A company like Paizo with the amount of products they have wouldn't be able to do this for every product, but for the core book it would make sense.
Just goes to show that it can be and has been done. With how easy it is to reach your customers in this day and age it makes sense to take advantage of the opportunity. With the slower product schedule WotC has adopted seems totally feasible for them to do.
 

CapnZapp

Adventurer
Whether a company takes steps before a book is printed to avoid or minimize errata, or compiling it and distributing it online and then incorporating it into future printings, they're incurring costs either way.
Okay?

The option of delaying costs until your product has been proven successful is infinitely preferable, as 99% of market practice clearly attest to.

The reason is simple: post release support can be paid for with profit from sales; pre-release QA must be paid for with the invariably strained launch budget.

Also, making sure the product is perfect at launch might never recoup its costs (if the product was t successful enough).

Look, it boils down to a very simple question: Does success in the ttrpg business depend on launching errata-free products?

And the answer is a resounding "not even a little".

Regards
 

dave2008

Adventurer
Just goes to show that it can be and has been done. With how easy it is to reach your customers in this day and age it makes sense to take advantage of the opportunity. With the slower product schedule WotC has adopted seems totally feasible for them to do.
A small publisher on kickstarter is not the same thing as Pazio or WotC. And distributing an 80% copy to your kickstarter backers is not the same as releasing your core-rulebook to the public.
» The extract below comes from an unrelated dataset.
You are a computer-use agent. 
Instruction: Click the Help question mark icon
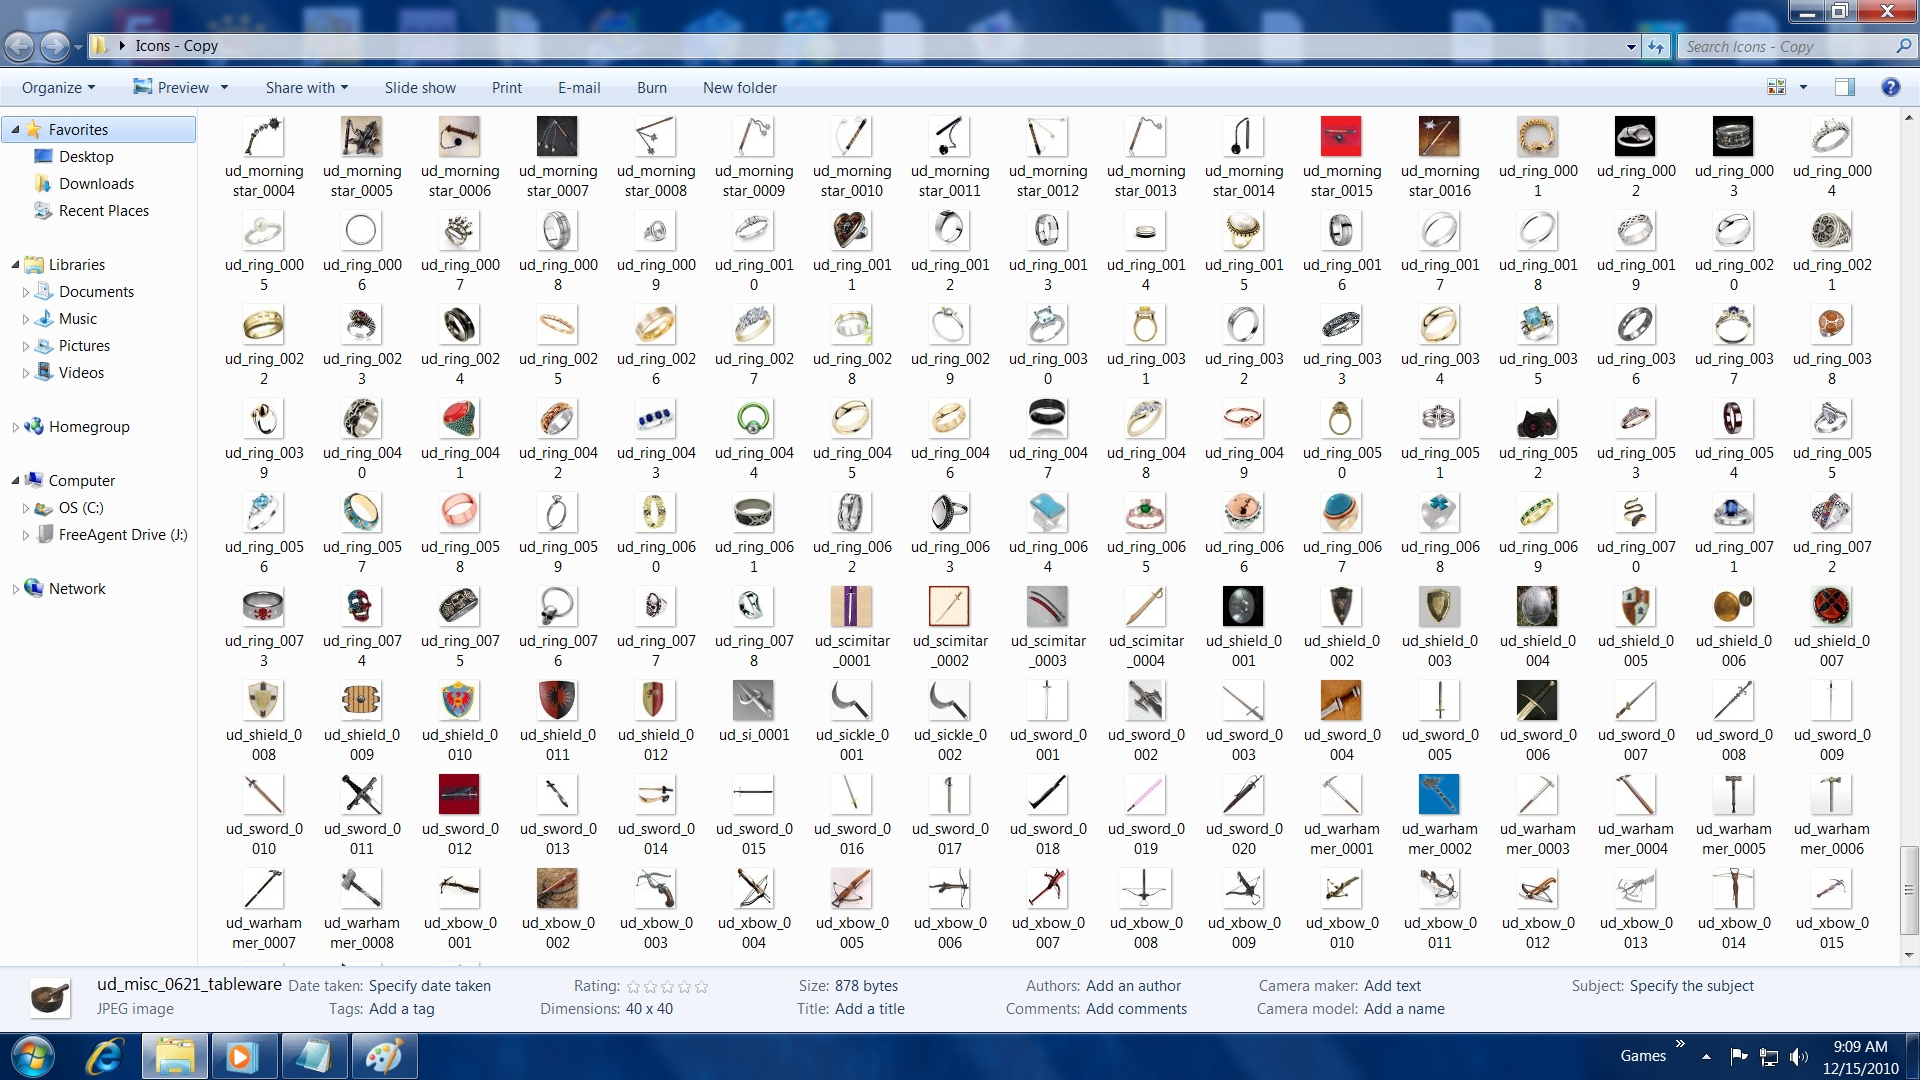(1890, 87)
Finally, after the process Odyssey of the Dragonlords may still have errata. Remember, PF2e printed and sold a PF2e playtest document, that got feedback for months ( a year?) and it still had eratta when the final product was released. Paizo essential did what you asked for an it still had errata!
 
I recall the initial errata for the 5e core books to be fairly minimal and very little of it was serious changes to rules, more like typos and clarifications. WotC did pretty well. So it is possible for a large RPG publisher to ensure most errors are caught.
 

Lucas Yew

Explorer
Good that I decided to buy the PDFs only for now (which was of gloomy RL reasons that turned out all right because of this). Now I can wait for all the major glaring errors fixed in my future paper book...
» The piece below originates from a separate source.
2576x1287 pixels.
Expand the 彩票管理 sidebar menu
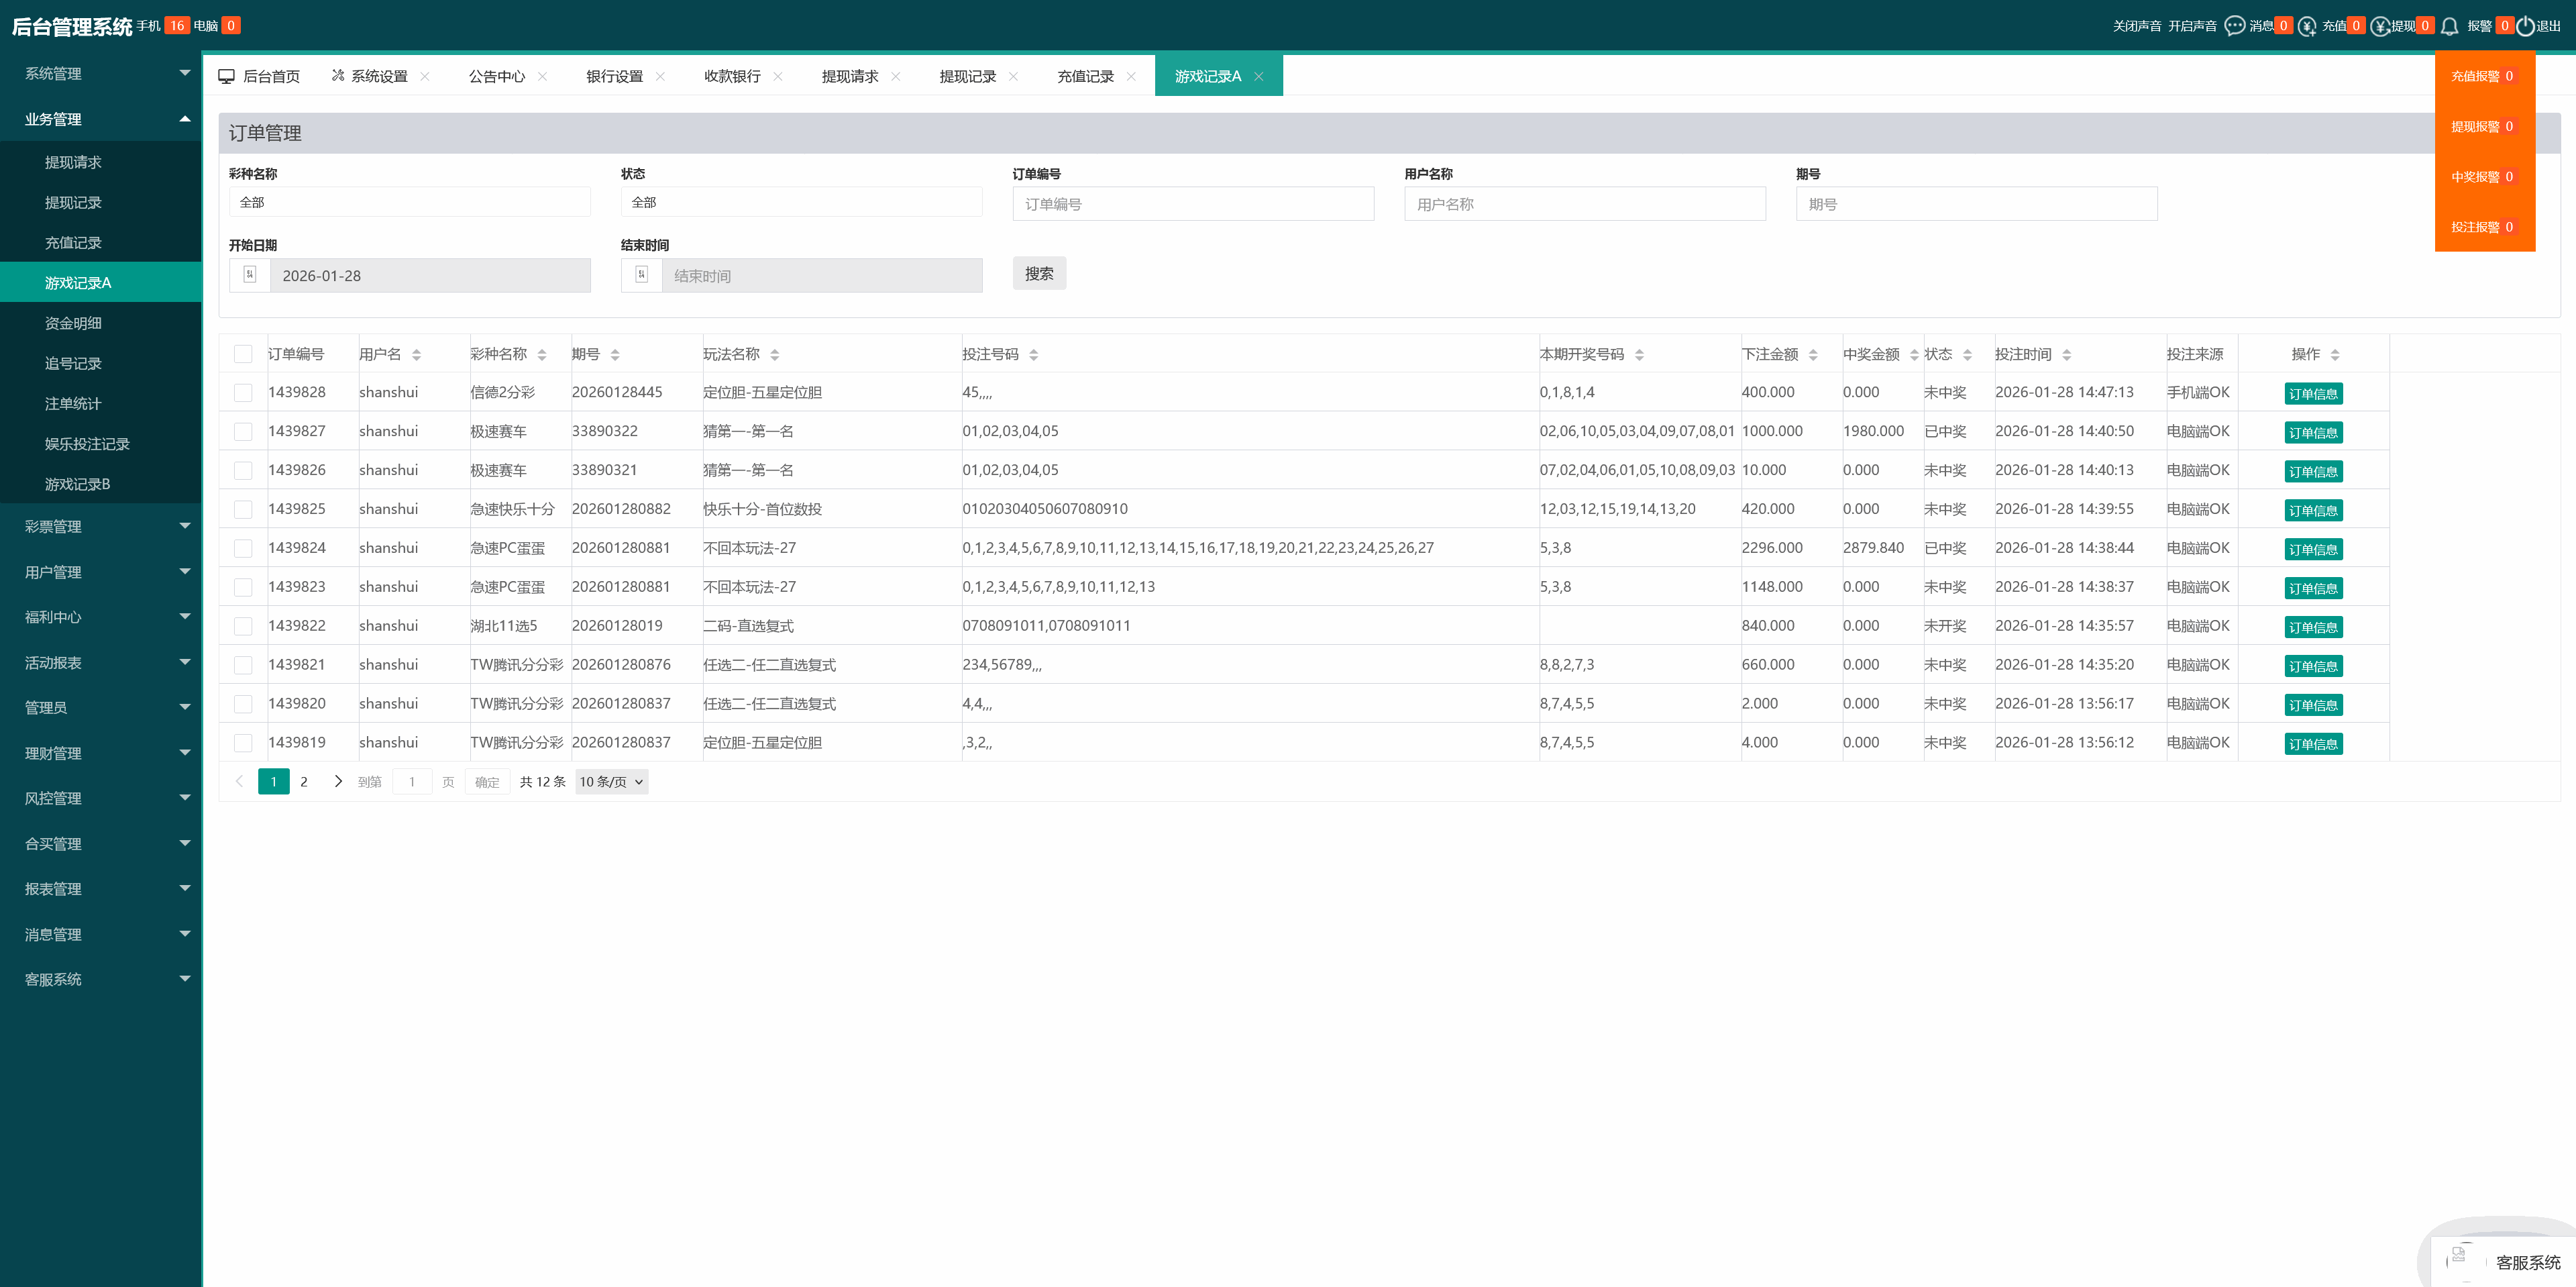100,526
By the way, I'm still traumatized that my 5th printing CRB's Monk became obsolete when the 6th nabbed them a straight buff in cold iron/silver unarmed strikes...
 

CapnZapp

Adventurer
I recall the initial errata for the 5e core books to be fairly minimal and very little of it was serious changes to rules, more like typos and clarifications. WotC did pretty well. So it is possible for a large RPG publisher to ensure most errors are caught.
Ouch, over 300 posts in that thread. I think about 25% of the posts are actual errata. All I gotta say is glad I bought the PDF :p
Well, not really.

WotC is very stingy with errata, afraid to create the perception the PHB is obsolete. They basically only issue errata when forced to. In any other era, the errata would likely be more extensive.

On the other hand, that thread (over at Paizo forums) is just a work in progress, with a low signal to noise ratio. The list of actual errata - ie things you actually care about - is much much smaller than that mammoth thread would lead you to believe.

Tldr I see no immediate signs of a gap in actual quality of any significance between WotC and Paizo. I also see no indication we're headed towards an errata-free future.
 
I would need to find some new hobbies if I held RJK75's standards. On the plus side I'd be wealthier, but on the downside I'd have to shy away from tabletop gaming, computer gaming and most all forms of media fiction.